O meu nome é Eloísa e já não sou jovem. Não após tudo o que aconteceu. Inclusive com o passar dos anos e apesar da jovialidade das minhas células, encontrei-me consumida por uma velhice espiritual que conservei até hoje e que nunca abandonou as minhas veias. Às vezes o corpo é o reflexo da alma e noutras ocasiões a sua tortura. Porque nascemos num tempo e num espaço em que a beleza é sinónimo de infelicidade, mesmo que insistam em dizer o contrário.
Eu era magra e bela, elegante e frágil como a gazela que mostra o seu charme sem perceber que hienas esfomeadas e lobos esganados escondem-se nas sombras.
Hoje, ao contar-te isto, jovem amiga, posso até saber o que cada um deles pensava na altura do incidente.

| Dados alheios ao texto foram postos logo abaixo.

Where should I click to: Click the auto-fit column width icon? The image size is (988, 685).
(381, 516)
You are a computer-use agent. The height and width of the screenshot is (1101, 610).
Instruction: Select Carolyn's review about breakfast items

O primeiro, o gordo, tinha reparado nas minhas pernas finas e morenas, que se mostraram apetitosas para a sua voracidade insaciável. O segundo, o mais robusto, notou os meus seios nascentes, pequenos botões que se sobressaiam da minha blusa e que instigavam o homem a mordê-los durante todo o trabalho. E o terceiro, o jovenzinho, teve o seu apetite despertado pela vistosa luminosidade das minhas nádegas, bem torneadas e firmes, resultado da aeróbica e das danças contemporâneas. Eram todos uns imundos.